SEVILLE
As a “Guire” (foreigner) in Andalusia, I first had to learn the right way to toast others in the bar. “Salud!” (to your health) is the same as in Mexico, except like Scandinavians saying “Skol!”, YOU MUST MAKE MEANINGFUL EYE CONTACT… or be cursed with 7 years of bad sex! At least that’s what the Andalusians promise…
Staying within the quiet part of Seville’s famous old quarter by the Guadaíra River, I had access to cafes, shops, museums, and flamenco dance and music. At the end of Easter week, many locals were attending the sold out flamenco performances or in the streets dressed up in capirote.
Seville offers free walking tours featuring Roman ruins, Moorish minarets, Baroque palaces, and Renaissance churches and the fantastic architecture of Jürgen Mayer-Hermann; the locals fondly call it the “Incarnatíon’s Mushrooms”, like sand castle drippings.
Flamenco is passionate, dramatic, and percussion driven, and Seville is at the vanguard of this vital and precious art; UNESCO listed Flamenco as Intangible Cultural Heritage in 2010. I had a chance to get in a sold-out popular Tablaos; slender sweeping arm movements, syncopated clapping, and rhythmic foot stomping gave me chills. Or was it the stoic expressions and emotions of the dancers, which change many times during a single performance? I wasn’t the only one moved as locals played and danced in the streets into the night.
MADRID
On a free walk tour in Madrid I lucked out and saw the King arriving at the Royal Palace (over 3000 rooms – the largest palace in Western Europe) with the Spanish Royal Guard marching and maneuvering on horseback to the Spanish National Anthem.

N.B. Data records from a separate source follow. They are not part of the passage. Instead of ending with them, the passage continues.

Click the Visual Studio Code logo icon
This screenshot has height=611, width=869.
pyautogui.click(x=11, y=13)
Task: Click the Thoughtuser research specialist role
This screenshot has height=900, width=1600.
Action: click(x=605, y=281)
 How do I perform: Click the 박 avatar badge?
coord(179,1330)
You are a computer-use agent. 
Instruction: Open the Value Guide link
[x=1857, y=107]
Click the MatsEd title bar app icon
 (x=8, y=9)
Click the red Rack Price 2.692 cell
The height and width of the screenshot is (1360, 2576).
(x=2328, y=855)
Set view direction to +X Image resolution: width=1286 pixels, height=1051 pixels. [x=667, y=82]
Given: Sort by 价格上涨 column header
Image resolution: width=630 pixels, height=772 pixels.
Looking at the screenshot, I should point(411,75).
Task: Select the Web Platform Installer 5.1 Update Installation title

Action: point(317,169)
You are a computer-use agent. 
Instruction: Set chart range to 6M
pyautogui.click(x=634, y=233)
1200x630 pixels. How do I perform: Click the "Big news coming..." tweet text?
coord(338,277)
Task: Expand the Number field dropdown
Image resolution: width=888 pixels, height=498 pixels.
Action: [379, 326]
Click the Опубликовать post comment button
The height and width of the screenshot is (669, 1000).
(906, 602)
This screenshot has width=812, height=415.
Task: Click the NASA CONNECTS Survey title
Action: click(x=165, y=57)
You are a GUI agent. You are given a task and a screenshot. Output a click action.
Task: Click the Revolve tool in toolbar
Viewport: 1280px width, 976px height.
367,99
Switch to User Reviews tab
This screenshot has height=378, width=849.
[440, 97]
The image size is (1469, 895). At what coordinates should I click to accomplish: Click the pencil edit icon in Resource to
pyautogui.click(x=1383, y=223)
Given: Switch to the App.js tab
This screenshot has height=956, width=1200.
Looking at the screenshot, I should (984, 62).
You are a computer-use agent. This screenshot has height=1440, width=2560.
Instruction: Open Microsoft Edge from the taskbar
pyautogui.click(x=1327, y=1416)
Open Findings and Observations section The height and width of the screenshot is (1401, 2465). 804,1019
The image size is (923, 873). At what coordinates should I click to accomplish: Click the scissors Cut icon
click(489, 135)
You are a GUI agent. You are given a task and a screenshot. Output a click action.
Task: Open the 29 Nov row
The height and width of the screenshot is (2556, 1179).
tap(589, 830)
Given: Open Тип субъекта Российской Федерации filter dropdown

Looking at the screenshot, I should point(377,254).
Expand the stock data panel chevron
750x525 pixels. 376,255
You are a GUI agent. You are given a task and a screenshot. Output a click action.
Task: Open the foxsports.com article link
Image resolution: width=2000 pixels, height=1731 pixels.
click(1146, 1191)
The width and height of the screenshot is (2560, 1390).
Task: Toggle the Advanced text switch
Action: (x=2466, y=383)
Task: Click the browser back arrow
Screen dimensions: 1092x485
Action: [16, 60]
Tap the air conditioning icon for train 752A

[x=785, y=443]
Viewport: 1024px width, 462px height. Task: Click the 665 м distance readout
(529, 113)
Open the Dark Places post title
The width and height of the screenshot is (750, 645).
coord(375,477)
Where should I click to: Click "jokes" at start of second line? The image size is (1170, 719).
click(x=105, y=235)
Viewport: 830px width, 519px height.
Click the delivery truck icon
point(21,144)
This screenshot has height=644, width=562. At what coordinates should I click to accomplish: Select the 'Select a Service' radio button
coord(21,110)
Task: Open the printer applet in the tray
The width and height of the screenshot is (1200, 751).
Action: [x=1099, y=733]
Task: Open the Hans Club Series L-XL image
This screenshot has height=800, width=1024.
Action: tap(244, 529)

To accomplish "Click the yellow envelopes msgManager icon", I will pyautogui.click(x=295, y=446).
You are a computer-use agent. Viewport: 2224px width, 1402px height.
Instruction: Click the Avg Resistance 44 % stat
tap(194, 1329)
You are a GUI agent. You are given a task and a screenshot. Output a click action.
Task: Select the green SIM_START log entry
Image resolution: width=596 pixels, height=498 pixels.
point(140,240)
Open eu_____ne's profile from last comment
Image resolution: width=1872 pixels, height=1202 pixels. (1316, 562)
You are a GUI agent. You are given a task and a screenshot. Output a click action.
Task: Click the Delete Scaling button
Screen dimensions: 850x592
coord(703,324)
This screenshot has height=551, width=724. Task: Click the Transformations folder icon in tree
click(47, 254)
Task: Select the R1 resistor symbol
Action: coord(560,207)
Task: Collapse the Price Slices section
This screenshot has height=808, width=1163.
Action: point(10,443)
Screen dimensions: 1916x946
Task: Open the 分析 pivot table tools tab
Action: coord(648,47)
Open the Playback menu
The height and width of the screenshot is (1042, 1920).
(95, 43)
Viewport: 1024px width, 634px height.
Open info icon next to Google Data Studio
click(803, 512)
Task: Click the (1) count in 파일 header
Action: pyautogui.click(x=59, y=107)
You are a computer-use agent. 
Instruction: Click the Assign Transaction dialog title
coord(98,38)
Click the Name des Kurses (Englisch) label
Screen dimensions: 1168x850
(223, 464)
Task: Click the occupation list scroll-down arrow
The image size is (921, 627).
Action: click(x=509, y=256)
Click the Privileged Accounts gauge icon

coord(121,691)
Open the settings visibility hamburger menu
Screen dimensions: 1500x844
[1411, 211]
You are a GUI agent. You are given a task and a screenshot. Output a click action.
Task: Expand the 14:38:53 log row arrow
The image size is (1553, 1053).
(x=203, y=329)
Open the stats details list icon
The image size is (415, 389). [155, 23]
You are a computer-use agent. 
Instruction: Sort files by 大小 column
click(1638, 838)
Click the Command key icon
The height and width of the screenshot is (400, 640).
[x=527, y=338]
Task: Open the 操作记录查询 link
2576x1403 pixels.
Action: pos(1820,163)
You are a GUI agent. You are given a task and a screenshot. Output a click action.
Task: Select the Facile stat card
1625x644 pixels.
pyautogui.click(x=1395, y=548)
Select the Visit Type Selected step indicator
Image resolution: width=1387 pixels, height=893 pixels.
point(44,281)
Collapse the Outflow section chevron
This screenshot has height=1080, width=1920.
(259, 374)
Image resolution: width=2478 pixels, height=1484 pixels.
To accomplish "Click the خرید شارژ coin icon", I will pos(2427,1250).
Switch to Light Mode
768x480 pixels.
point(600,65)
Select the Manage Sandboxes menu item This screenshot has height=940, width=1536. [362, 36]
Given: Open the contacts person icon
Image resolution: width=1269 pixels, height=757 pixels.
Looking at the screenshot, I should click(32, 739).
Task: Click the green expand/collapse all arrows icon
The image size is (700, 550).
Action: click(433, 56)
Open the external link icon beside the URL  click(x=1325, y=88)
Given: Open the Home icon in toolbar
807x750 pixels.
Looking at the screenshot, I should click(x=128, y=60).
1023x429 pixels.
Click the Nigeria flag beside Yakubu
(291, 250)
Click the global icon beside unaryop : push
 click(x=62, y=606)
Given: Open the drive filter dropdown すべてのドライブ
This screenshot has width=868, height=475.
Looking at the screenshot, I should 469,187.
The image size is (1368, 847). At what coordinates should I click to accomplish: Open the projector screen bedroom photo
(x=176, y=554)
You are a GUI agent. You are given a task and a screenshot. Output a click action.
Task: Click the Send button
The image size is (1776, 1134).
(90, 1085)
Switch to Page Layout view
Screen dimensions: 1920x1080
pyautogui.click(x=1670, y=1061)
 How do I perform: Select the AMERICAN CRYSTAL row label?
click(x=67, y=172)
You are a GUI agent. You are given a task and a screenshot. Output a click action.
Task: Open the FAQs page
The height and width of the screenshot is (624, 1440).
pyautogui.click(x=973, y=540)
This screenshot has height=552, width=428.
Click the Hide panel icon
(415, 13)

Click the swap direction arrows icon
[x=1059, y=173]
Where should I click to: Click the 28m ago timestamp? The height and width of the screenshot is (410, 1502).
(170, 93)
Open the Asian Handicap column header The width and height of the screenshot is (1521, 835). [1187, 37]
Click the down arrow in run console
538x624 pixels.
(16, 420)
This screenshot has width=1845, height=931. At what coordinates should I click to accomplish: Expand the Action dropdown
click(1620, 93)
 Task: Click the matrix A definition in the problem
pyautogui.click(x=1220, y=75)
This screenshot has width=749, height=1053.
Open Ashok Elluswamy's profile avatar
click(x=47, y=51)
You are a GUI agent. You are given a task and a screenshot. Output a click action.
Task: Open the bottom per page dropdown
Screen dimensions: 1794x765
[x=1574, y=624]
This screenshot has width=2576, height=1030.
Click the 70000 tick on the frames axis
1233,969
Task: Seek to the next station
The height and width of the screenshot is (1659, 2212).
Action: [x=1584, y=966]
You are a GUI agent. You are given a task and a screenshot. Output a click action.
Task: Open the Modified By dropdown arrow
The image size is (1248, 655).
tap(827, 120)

It was a remarkable if not exhausting experience to spend 4 hours in each of the world famous Museo del Prado and Museo National Centro de Arte Reina Sofía.
The elegant Prado is the most celebrated, and one of the largest museums in Spain featuring Spanish, Italian, and Flemish styles of art. Some of the famous masterpieces I enjoyed were Velazquez’s “Las Meninas,” Goya’s “The Third of May 1808,” Bosch’s “The Garden of Earthly Delights,” and Dürer’s “Self Portrait.”
At the Reina Sophia, besides Picasso’s “Guernica,” arguably Spain’s most famous artwork and the best anti-war art ever produced, is a premier collection of contemporary art. Here are a few artworks that perhaps you might recognize:
With businesses and museums closed for Siesta all afternoon, what is one to do but…nap, preparing for dinner and performances and lively streets, starting after 10 PM.